2) The intended impact was the only impact of the intervention.
If all that we are evaluating is the achievement of the expected goals of a project, we fail to capture the wider set of impacts that any intervention into a complex system will produce. So, for example, an organization might install a borehole in a village in an effort to introduce safe drinking water and therefore lower rates of morbidity associated with water-borne illness. Because this is the goal of the project, monitoring and evaluation will center on identifying who uses the borehole, and their water-borne illness outcomes. And if this intervention fails to lower rates of water-borne illness among borehole users, perhaps because post-pump sanitation issues remain unresolved by this intervention, monitoring and evaluation efforts will likely grade the intervention a failure.

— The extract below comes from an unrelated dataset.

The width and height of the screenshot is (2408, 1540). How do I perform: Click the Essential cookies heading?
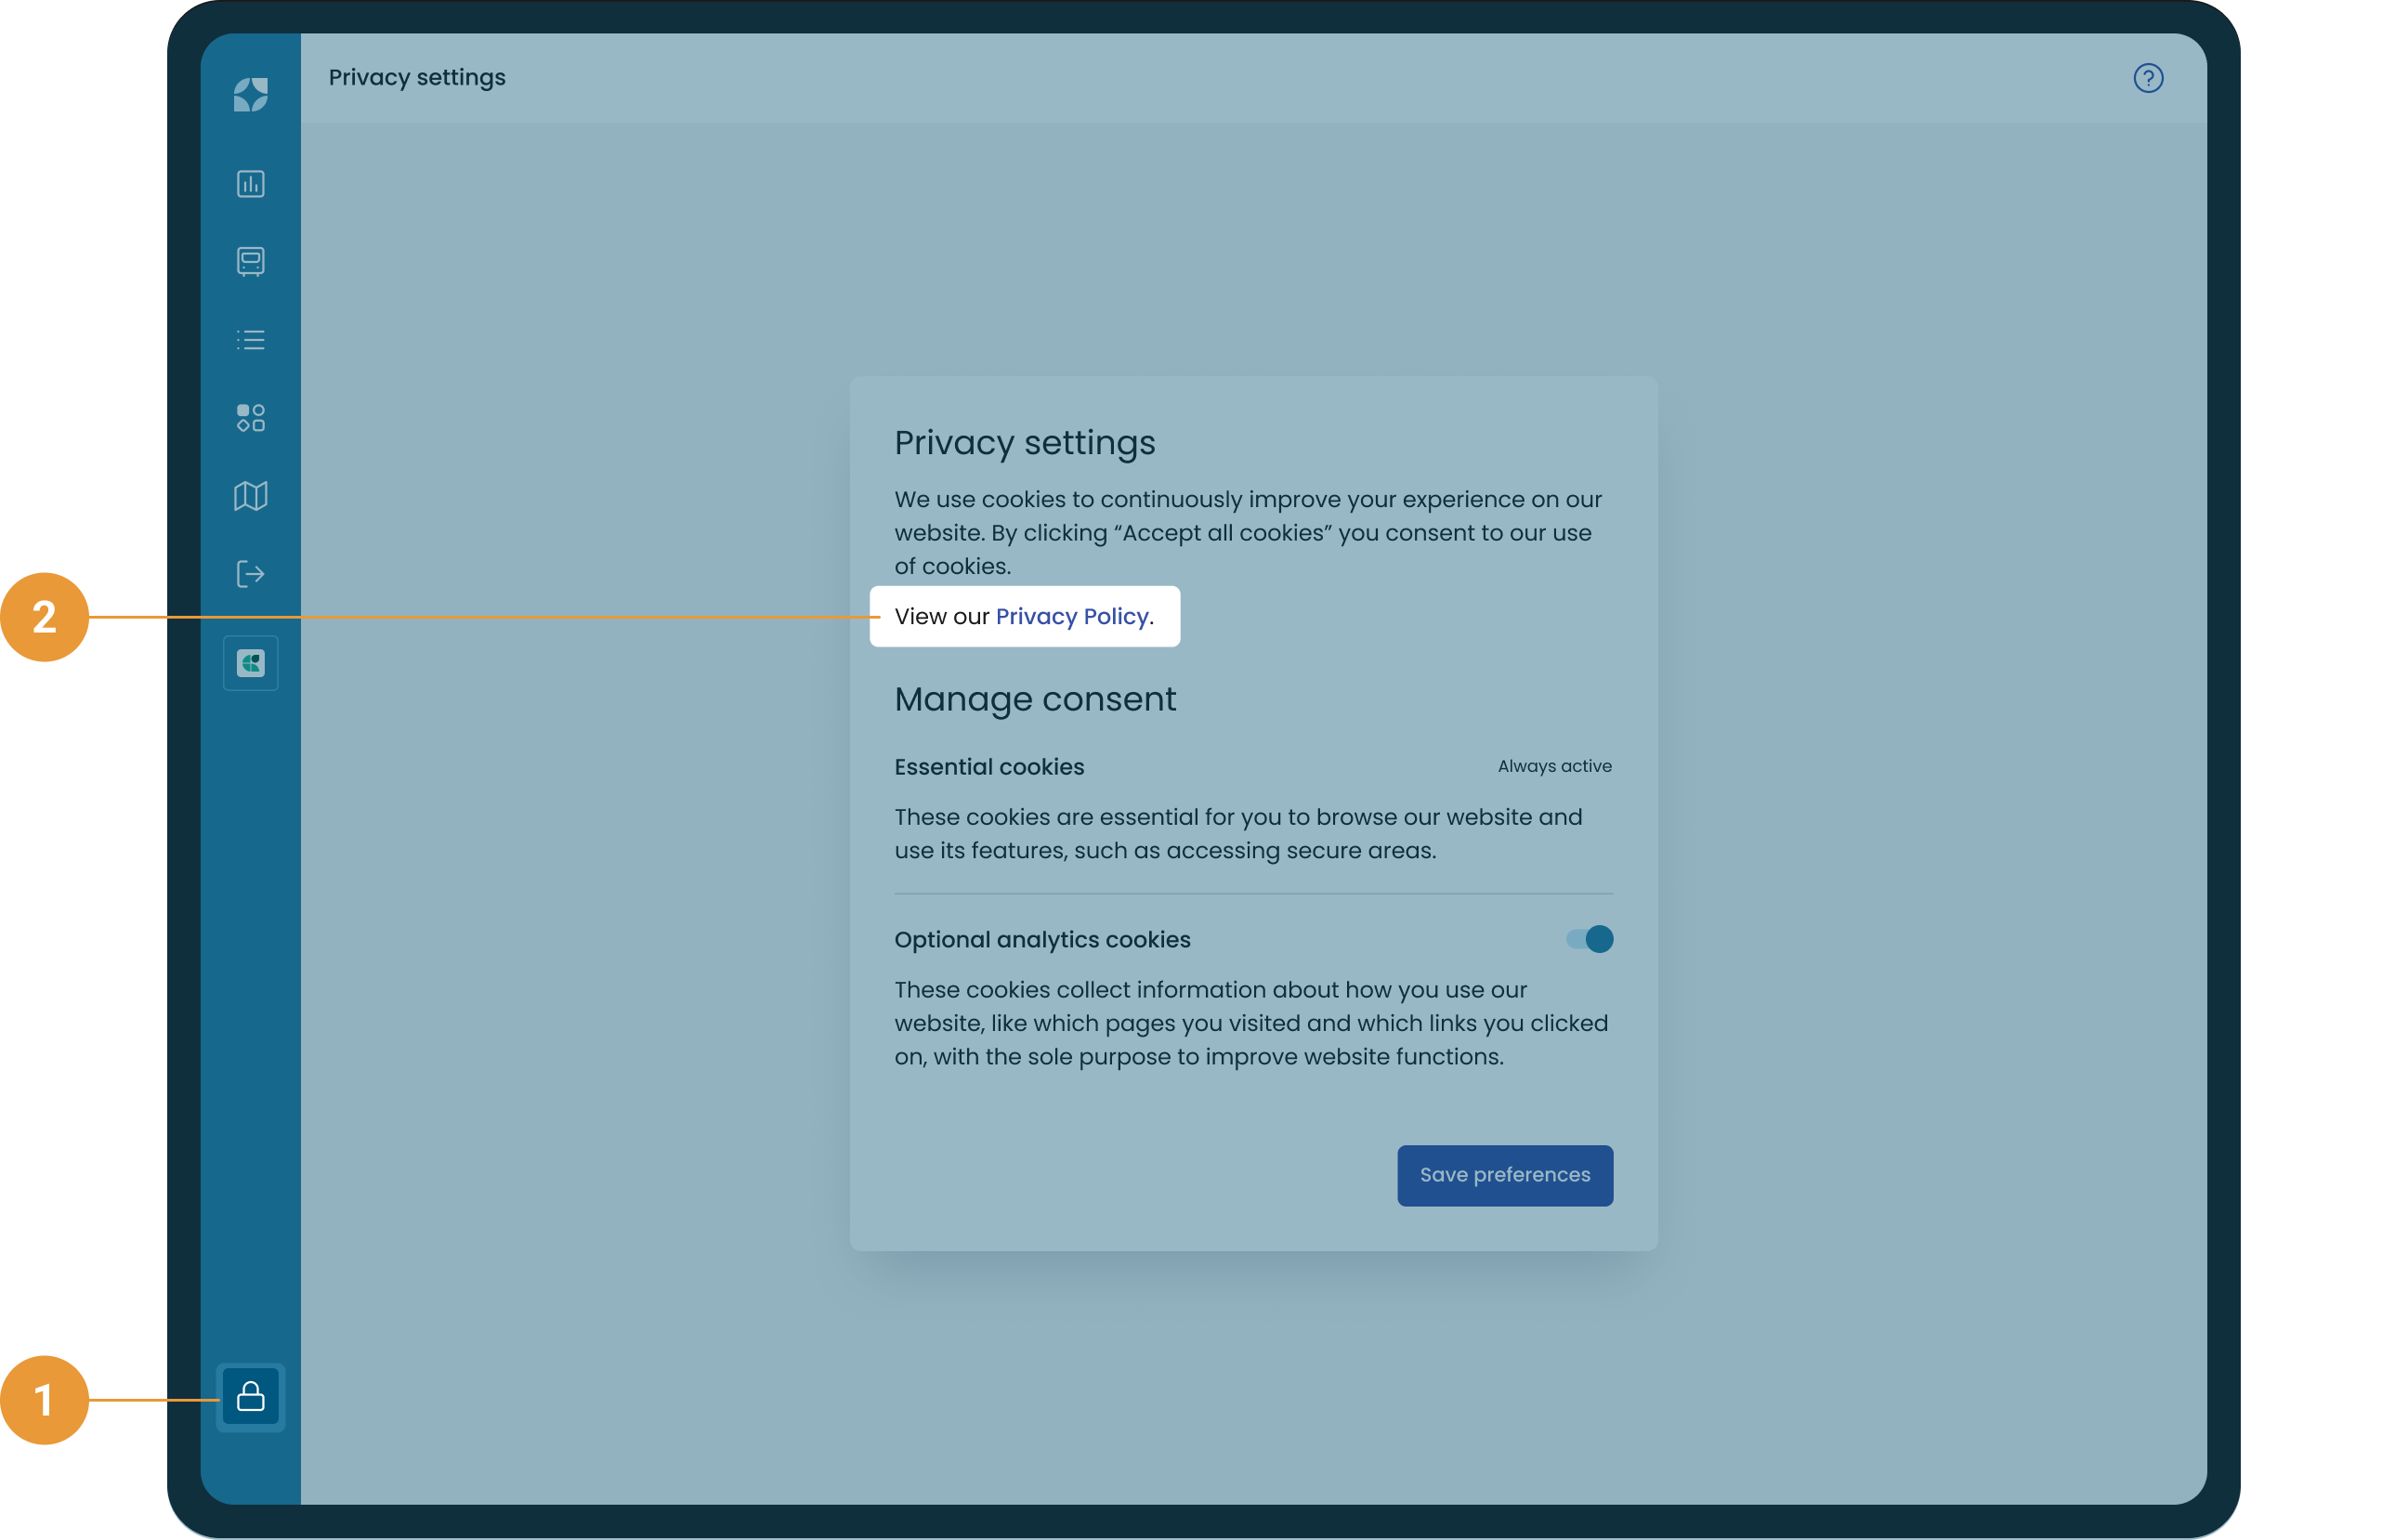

Sure, that new borehole might not have resulted in lowered morbidity from water-borne illness. But what if it radically reduced the amount of time women spent gathering water, time they now spend on their own economic activities and education…efforts that, in the long term, produced improved household sanitation practices that ended up achieving the original goal of the borehole in an indirect manner? In this case, is the borehole a failure? Well, in one sense, yes – it did not produce the intended outcome in the intended timeframe. But in another sense, it had a constructive impact on the community that, in the much longer term, produced the desired outcome in a manner that is no longer dependent on infrastructure. Calling that a failure is nonsensical.
Nearly every conversation I see about aid accountability and impact suffers from one or both of these problems. These are easy mistakes to make if we assume that we have 1) correctly identified the challenges that we should address and 2) we know how best to address those challenges. When these assumptions don’t hold up under scrutiny (which is often), we need to rethink what it means to be accountable with aid dollars, and how we identify the impact we do (or do not) have.
What am I getting at? I think we are at a point where we must reframe development interventions away from known technical or social “fixes” for known problems to catalysts for change that populations can build upon in locally appropriate, but often unpredictable, ways. The former framing of development is the technocrats’ dream, beautifully embodied in the (failing) Millennium Village Project, just the latest incarnation of Mitchell’s Rule of Experts or Easterly’s White Man’s Burden. The latter requires a radical embrace of complexity and uncertainty that I suspect Ben Ramalingan might support (I’m not sure how Owen Barder would feel about this). I think the real conversation in aid/development accountability and impact is about how to think about these concepts in the context of chaotic, complex systems.